Chances are, though, the customers aren’t just coming in for the food. Like its sister location in Boston, this is a place where sports fans can enjoy the game – any game, in fact. That’s because the restaurant has a grand total of 132 televisions packed into a 14,000-square-foot space.

Located both inside and out, that awesome collection of AV equipment includes everything from 43-inch Samsung, 50-inch Panasonic and 80-inch Sharp TVs around the bar and restaurant area to SunBrite models outside to the matrix of 20 tiny TVs located behind the hostess station.

“It’s a little over the top,” says Van Fleet. “It’s not the type of place where they throw a few TVs behind the bar and say it’s a sports bar. Anywhere you sit, you can watch four, five or even six different games at one time. We’ve got a monstrous AV system. It’s the full experience.”

Although the sheer number of TVs may be reminiscent of Las Vegas sportsbook, there’s a method to the AV madness here.

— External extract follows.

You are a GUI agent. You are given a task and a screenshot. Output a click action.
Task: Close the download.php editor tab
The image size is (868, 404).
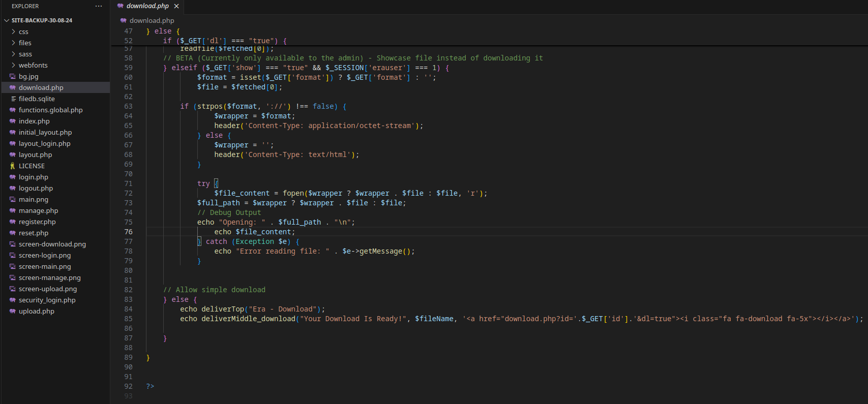(176, 6)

“You get these sports bars that have a density of televisions that’s not particularly attractive. In many cases, they might put a group of sets that are linear and running across the top of the bar,” says H. Bruce Hagopian, president of The Hago Group, an installation firm based out of Hyde Park, Mass. “I’m not fond of that.”

Instead, Hagopian wanted to have the number of TVs project the sports-bar feel, but have it be aesthetically pleasing.

“We didn’t want to turn it into just another place with a lot of TVs,” he says.

Hagopian says that the layout for the AV has actually become a signature component for the Cask ‘n Flagon.

“They take televisions and they put them in shapes, in triangles and this sort of thing and integrate lighting,” he says. “It becomes like a piece.”